(Foto d'archivio Ansa)
Da inizio conflitto, il prezzo del gasolio alla pompa in Italia è aumentato del 16,8%, mentre la benzina registra un rincaro del 7,8%. Il pieno di diesel costa oggi 14,5 euro in più rispetto a fine febbraio, con un aggravio annuo stimato di 348 euro per automobilista, ipotizzando due pieni al mese.

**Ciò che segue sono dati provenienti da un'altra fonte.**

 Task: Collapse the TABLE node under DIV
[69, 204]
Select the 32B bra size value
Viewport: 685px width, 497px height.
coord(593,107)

A renderlo noto è il Codacons, che evidenzia: “Dal 27 febbraio, prima dell’attacco all’Iran, il prezzo medio del gasolio in Italia è aumentato di 29 centesimi con un aggravio di spesa da 348 euro annui ad automobilista ipotizzando due pieni al mese”. Per la benzina, nello stesso periodo, il rincaro sul pieno è di 6,5 euro, con un aumento annuale di 156 euro.
Sulla base dei prezzi medi regionali comunicati dal Mimit ed elaborati dall’associazione, “oggi il prezzo medio del gasolio in modalità self ha superato i 2 euro al litro in tutta Italia”. Le regioni con i listini più alti sono Friuli Venezia Giulia (2,056 euro al litro), Valle d’Aosta (2,048 euro), Sicilia (2,047 euro), Calabria (2,043 euro) e Bolzano, dove un litro di diesel costa 2,066 euro. In autostrada, sempre in modalità self, il prezzo medio sfiora quota 2,1 euro al litro (2,093 euro al litro), conclude il Codacons.